Footnote: Lest anyone imagine I am suggesting some kind of conspiracy, think just like a true businessman ... someone who does not have a magic-money-machine in their garage.
"I'm a fuel broker, and my customer is airlines. Airlines need to buy millions of gallons of fuel at a predictable price, through futures contracts, so they know how much they'll pay for the fuel six months from now and therefore how to price the tickets. But I have to take the money now and deliver the fuel six months from now ... when the American Dollar is going to be worth far less than it is today because by that time there will be 6 x 30 x 24 x 60 = $259,200 MILLION more in "magical money" in circulation than there is today. I'm losing my shirt on the exchange-rate, and so is the producer that I buy from.
"Therefore, I -have to- buy and sell in Euros, or in a basket of currencies of my choosing, just so that I can stay in business. Trouble is, the 'magical money machine' only works because people have to trade their currency for Dollars in order to buy oil. If people instead had to trade their Dollars for any other currency, the 'magic money machine with unlimited borrowing power' would stop. But that's not my problem, you know... That's not my problem."
It is interesting that debt is the theme of these commentss while it does not appear central to the blog - although the blog does begin with a discussion of the sub prime mess.
The fact that so much of our national debt is held off shore should be central to any discussion of the dollar. Perhaps the belief is that these holders of American debt instruments can't afford to let the dollar collapse. I don't know. I do know that we would be in deep trouble if the euro instead of the dollar becomes the benchmark for international banking and trade.
In the emerging world economy, where financial rather than military might will decide the weight of a nation's power, a smart dollar will be more important than a smart bomb.
I heard almost the same language used today in the media, twice, referring to the dollar-euro fight. Some countries are now turning away the American dollar? Uh-Oh, what is coming?
Thank you for laying out the complexities so concisely. Our global house of cards economy is easier to tear down than build up. The suggestions of coordinated monetary policies sounds a bit wishful, but I confess to status as a blithering idiot on the subject.
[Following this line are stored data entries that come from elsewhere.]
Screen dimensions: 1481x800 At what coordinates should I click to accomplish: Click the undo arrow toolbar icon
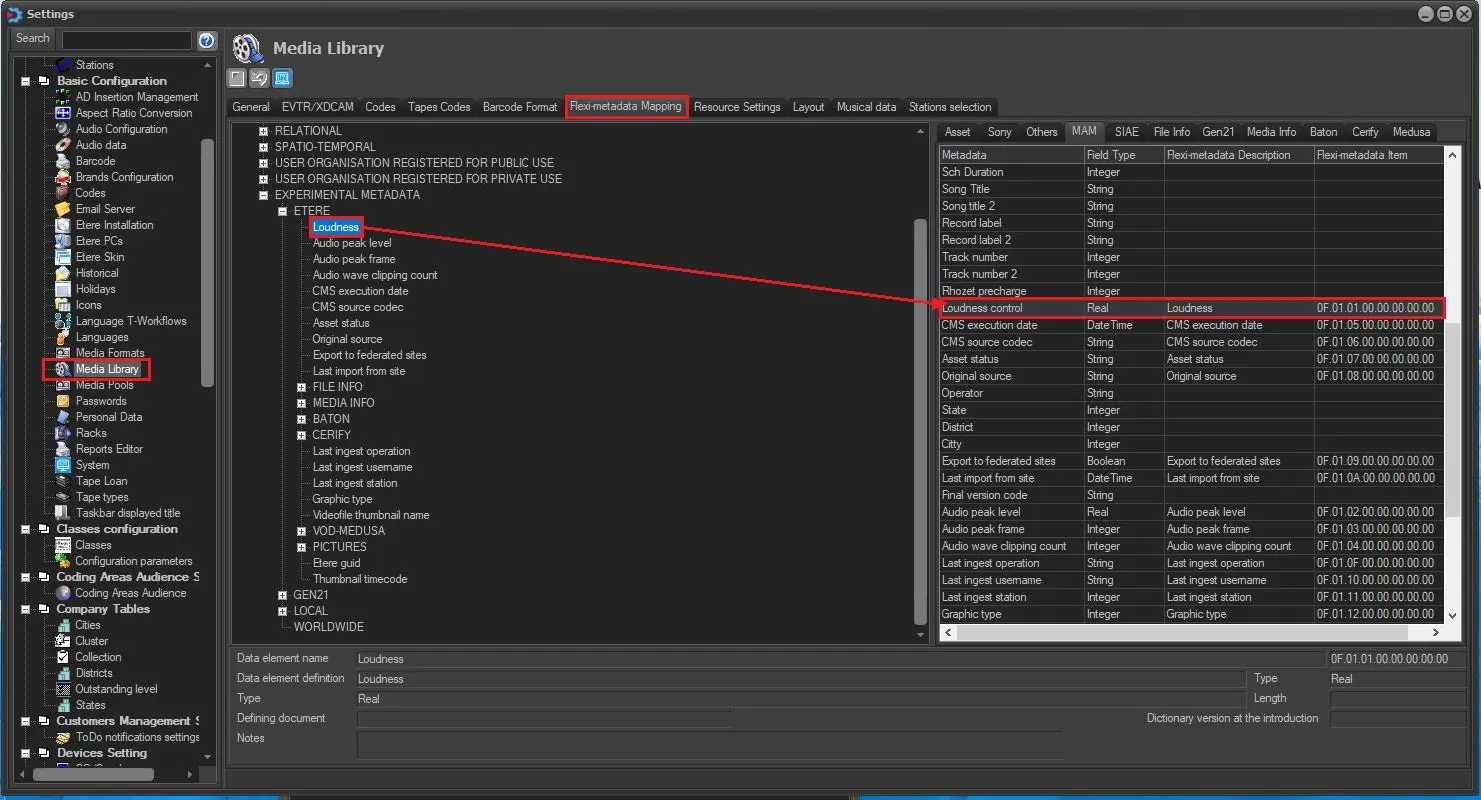pyautogui.click(x=259, y=78)
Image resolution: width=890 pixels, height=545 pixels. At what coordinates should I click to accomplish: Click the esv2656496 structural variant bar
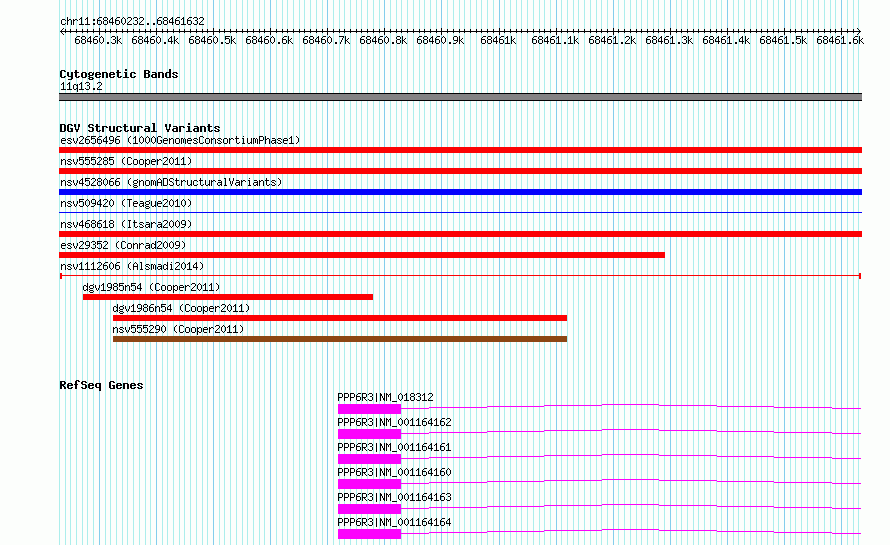pos(460,150)
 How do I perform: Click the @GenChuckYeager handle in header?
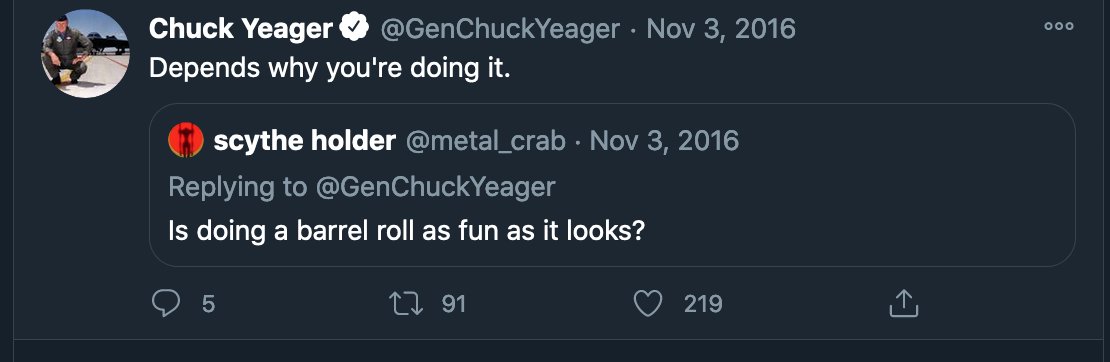tap(500, 29)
Yet I'd like to add one more feature, and that is some evidence acknowledging that patches are not enough. Would the US, as the world's primary arms merchant, subscribe to arms reductions? Allowing all to keep their costs down? That would be a drop in the bucket, but it would show goodwill. The longest journey begins with one step, the Chinese tell us. It's time to listen.
The only relief for the dollar is to reign in the trade deficit ...
Two steps must be taken , first we need tariffs to slow imports and boost reserves, second we need to declare an energy emergency. The tariffs will counteract the currency manipulation, product dumping and trade barriers that are currently being practiced. The energy emergency would lower all speed limits and empower electric vehicles to be manufactured while beefing up the electric grid.
We also need to get out of Iraq and cut our military spending by at least 40% , place progressive taxes on all income including capital gains and dividends, and abolish all tax loopholes including off shore advantages.
No amount of 'intervention' will cure this problem. Serious solutions are the only answer to this devaluation, all else is doomed to fail.
THE TAXPAYERS PAID MORE IN INTEREST ON THE NATION DEBT THAN WAS SPEND FOR THE WAR!
THE USA NEEDS TO PRINT IT'S OWN MONEY AND BACK IT WITH SLIVER LIKE JFK DID!!!!!!!!
THEN PAY OFF THE NATIONAL DEBT AND STOP PAYUING INTEREST TO THE FEDERAL RESERVE!